26. It was averred that after careful consideration of all comments received and review of the proposed tariff adjustments, the Board approved the regular tariff adjustment for water services for the financial year(s) 2015/16 to 2017/18 and on 2nd October 2015, the the Company in compliance with the Act, published the Board’s approval notice vide Gazette Notice Number 7335 notify the general public the approved tariffs with a clear indication of the amount increased and/or charged under each category, the reasons for tariff increase and the performance evaluation.

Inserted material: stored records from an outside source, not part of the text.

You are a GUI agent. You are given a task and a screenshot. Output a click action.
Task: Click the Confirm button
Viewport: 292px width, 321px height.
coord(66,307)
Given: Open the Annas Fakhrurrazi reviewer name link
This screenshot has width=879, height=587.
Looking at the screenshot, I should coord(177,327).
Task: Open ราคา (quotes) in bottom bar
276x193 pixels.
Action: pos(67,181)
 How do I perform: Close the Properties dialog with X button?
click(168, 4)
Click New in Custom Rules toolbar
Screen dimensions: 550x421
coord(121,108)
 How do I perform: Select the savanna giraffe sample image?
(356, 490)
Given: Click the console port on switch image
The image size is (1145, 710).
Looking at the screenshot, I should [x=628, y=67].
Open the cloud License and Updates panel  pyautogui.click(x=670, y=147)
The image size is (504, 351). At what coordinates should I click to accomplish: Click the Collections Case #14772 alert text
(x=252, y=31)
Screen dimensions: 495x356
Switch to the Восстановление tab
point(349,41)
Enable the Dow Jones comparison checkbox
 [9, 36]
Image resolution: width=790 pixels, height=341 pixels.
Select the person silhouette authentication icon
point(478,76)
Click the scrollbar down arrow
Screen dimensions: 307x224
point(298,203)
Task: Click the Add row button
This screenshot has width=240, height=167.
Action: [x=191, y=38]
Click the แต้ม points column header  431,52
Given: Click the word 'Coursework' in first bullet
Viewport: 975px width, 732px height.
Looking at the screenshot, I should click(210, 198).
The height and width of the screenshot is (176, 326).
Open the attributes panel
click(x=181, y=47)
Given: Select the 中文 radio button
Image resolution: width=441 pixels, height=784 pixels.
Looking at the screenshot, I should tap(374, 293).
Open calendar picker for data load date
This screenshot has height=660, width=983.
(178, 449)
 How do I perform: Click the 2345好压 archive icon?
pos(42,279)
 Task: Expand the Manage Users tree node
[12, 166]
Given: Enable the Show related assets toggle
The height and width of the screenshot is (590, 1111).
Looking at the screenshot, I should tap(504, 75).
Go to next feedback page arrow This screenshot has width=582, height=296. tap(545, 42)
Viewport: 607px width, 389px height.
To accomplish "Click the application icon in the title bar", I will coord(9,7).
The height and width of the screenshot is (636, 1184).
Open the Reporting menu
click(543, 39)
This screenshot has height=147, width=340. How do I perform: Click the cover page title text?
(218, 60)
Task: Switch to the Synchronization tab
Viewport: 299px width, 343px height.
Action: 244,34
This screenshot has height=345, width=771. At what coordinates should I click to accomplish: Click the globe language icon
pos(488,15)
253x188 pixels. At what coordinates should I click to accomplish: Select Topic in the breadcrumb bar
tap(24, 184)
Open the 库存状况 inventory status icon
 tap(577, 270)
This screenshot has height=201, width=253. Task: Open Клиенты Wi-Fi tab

It was averred that the Notice dated 2nd October 2015 gave the existing and potential consumers 1 months notice to enable them make the necessary adjustments. It was the Board’s case that the Notice issued by the Company was in accordance with the charges approved by the Board in October 2015 and the Ex-parte Applicants had been given sufficient time to make the necessary adjustments.

27. It was disclosed that the process of tariff review began in 2014 when the Ex-parte Applicant’s SACCO had not been incorporated as the same was registered on 4th December 2015. However, the Ex-parte Applicants and the general public were still notified as members of the public through various forums and forms of media but they did not submit their comments and/or views.

28. In the Board’s view, that delayed notice of increment serves as advantage to the Ex-parte Applicants since it gave them more time to make adjustments and/or necessary arrangements for payment of the new charges.

29. Based on legal counsel, the Board averred that it complied fully with the provisions of section 107 of the Water Act 2002 and followed the laid down procedure.

30. To the Board, the Ex-parte Applicants were given a period of 3 months to present their views from 21st November to 12th February 2015 which is more than the statutory period required. The applicants having been given an opportunity to give comments which they wasted, the Board contended that they therefore they cannot claim that were never heard.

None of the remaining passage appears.